Posts Tagged ‘Rainer Werner Fassbinder’

Berlin 2010 Preview: Panorama Dokumente, Part 1

February 8, 2010

The Panorama sidebar at this year’s Berlinale overflows with documentaries. Especially documentaries about either a) gay life around the world or b) downtown New York during the 1980s. Both of which, some might say, are closely related. As well as portraits of Warhol superstars and stories of gay life in Paraguay, there’s a search for enlightenment David Lynch-style and a new film from the director of Control Room. Click on the title for trailers and other clips.

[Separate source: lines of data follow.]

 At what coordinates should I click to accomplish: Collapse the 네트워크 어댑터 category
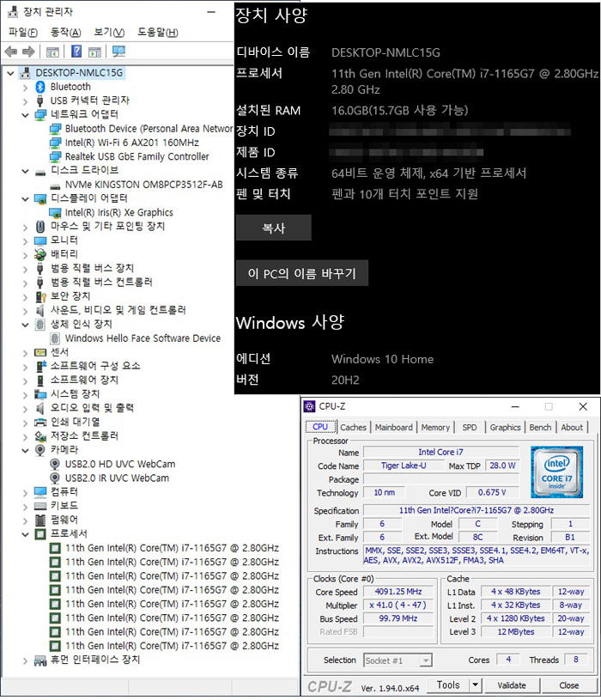point(23,114)
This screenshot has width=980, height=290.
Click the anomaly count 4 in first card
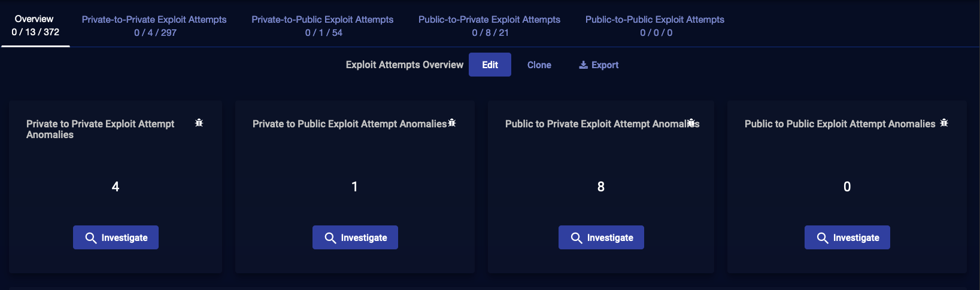pos(116,187)
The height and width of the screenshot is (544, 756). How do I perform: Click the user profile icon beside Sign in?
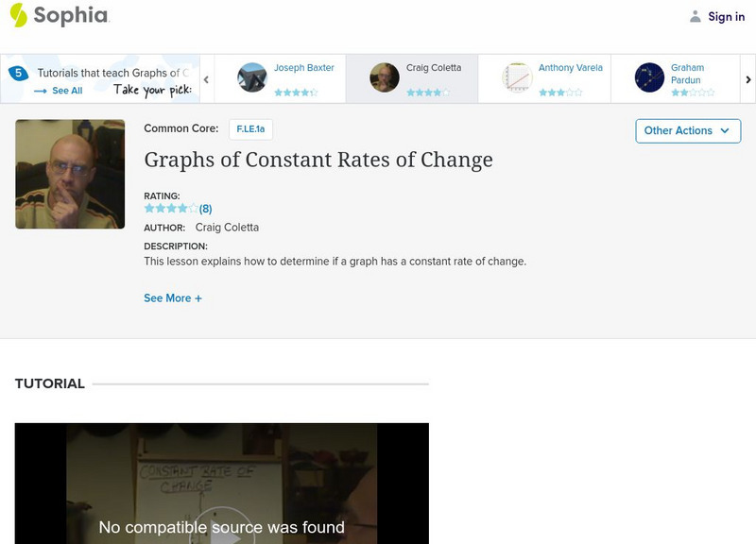tap(696, 16)
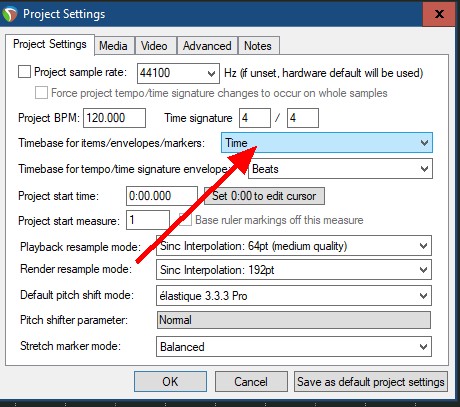The image size is (460, 407).
Task: Enable the Project sample rate checkbox
Action: click(x=24, y=72)
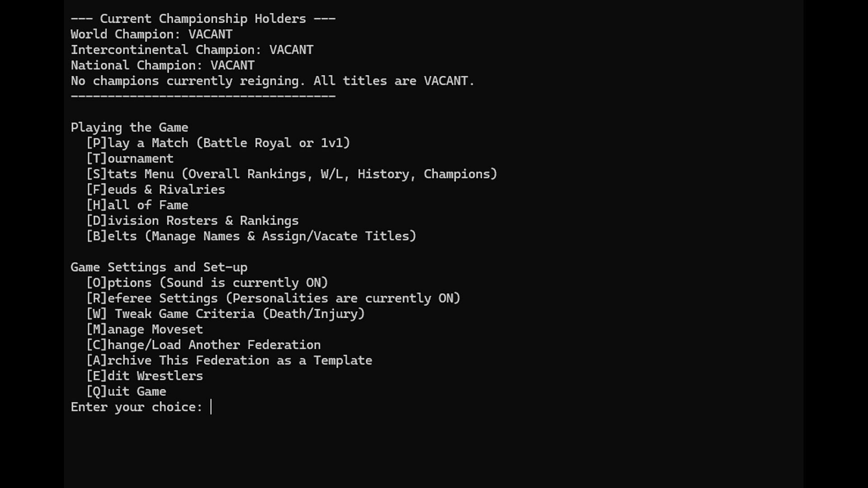Click the Current Championship Holders header
Viewport: 868px width, 488px height.
point(203,19)
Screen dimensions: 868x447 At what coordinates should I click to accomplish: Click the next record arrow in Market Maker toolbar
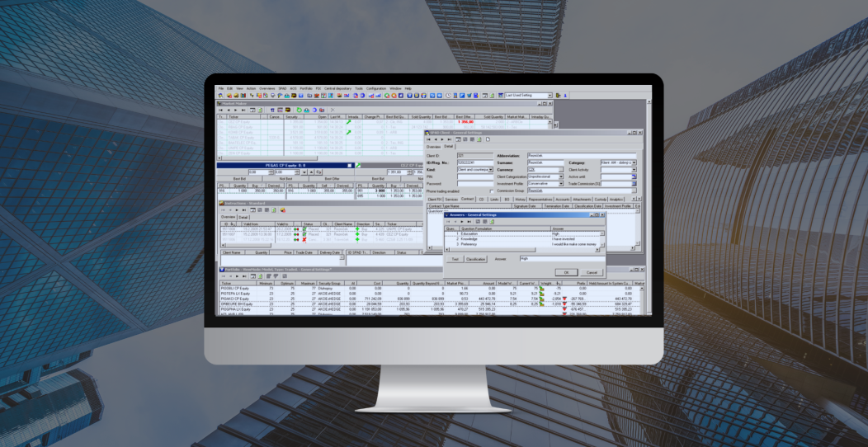point(235,110)
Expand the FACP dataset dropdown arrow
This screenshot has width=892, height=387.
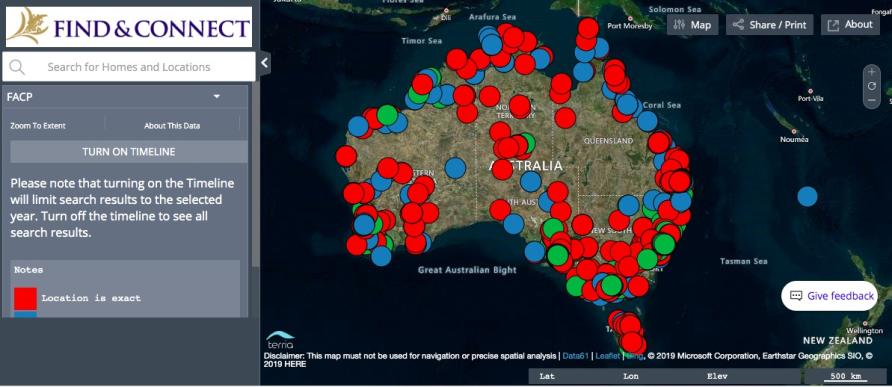point(217,97)
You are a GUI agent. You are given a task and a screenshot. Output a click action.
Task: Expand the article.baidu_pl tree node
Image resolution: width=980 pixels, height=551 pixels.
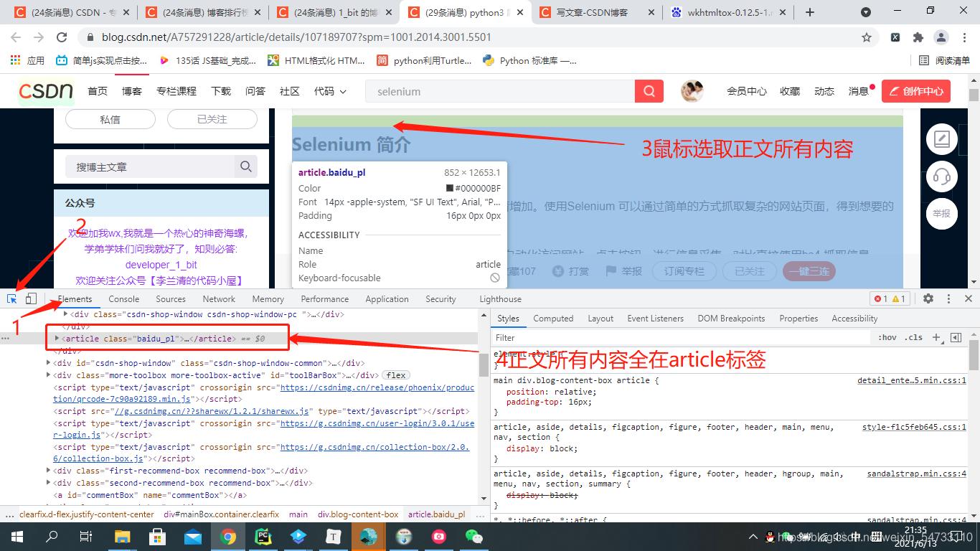(57, 339)
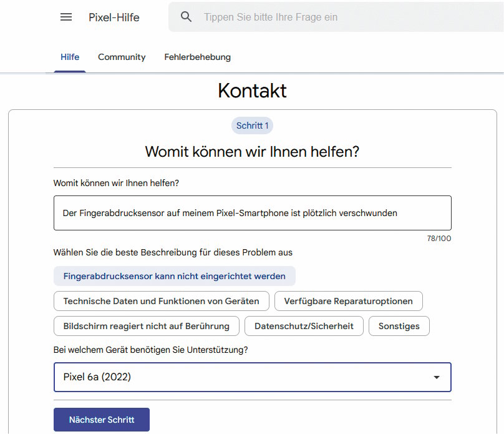Click inside the search bar

(x=312, y=17)
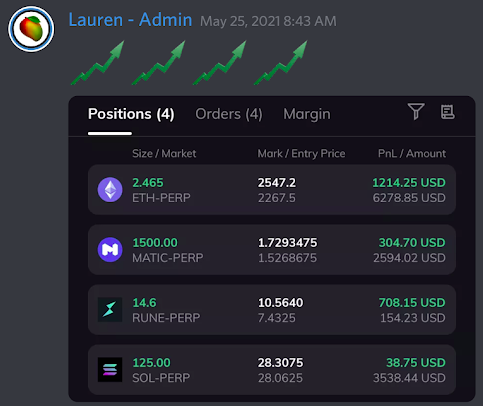
Task: Click the first green chart arrow emoji
Action: tap(97, 63)
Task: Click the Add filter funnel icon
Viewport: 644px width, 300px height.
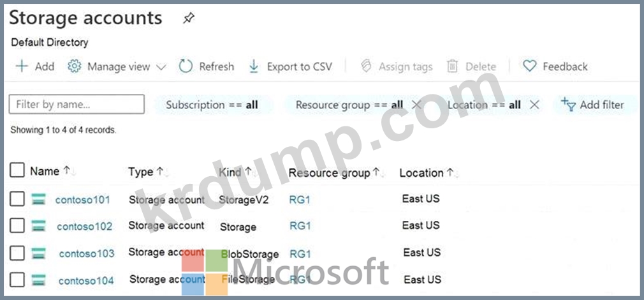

Alle meine Stehaufmädchen – Von Frauen, die sich was trauen (All My Tumbler Girls Or All About Women Who Dare To…)

Ever wonder what it’s like being a woman over 40 living in Berlin? Lothar Lambert did, so he went out and interviewed 11 associates. Although well-known in Germany, friends like photographer Erika Rabau and painter Evelyn Sommerhoff may not mean a lot to international audiences. Lambert’s doc highlights the common threads of their lives as well as the differences.
Fun fact lazily obtained from Wikipedia: The name “Berlin” is possibly derived from “Berl,” an Old Polabian stem meaning “swamp.”

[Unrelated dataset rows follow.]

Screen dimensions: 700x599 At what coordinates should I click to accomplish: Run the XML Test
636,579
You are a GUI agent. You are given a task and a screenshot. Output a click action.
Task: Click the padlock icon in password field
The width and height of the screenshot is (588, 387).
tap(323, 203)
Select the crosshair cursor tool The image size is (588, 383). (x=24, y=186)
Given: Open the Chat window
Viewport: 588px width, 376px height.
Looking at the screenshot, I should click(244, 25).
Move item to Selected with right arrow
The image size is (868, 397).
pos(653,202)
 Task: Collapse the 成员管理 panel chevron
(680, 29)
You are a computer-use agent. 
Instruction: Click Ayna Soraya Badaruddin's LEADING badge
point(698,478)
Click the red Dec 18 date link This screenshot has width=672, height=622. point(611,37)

Arias With a Twist: The Docufantasy

Klaus Nomi fans will recognize Joey Arias’s name. He was the singer’s confidant during the Lower East Side’s ‘80s heyday. Since his lover’s death Arias has emerged as a formidable performance artist in his own right. Bobby Sheehan documents his collaboration with puppeteer Basil Twist on Arias With a Twist and digs up related footage that featuring Jim Henson and Andy Warhol.
Fun fact lazily obtained from Wikipedia: While working at the Fiorucci boutique, Arias took part in the first live display in the shop’s windows.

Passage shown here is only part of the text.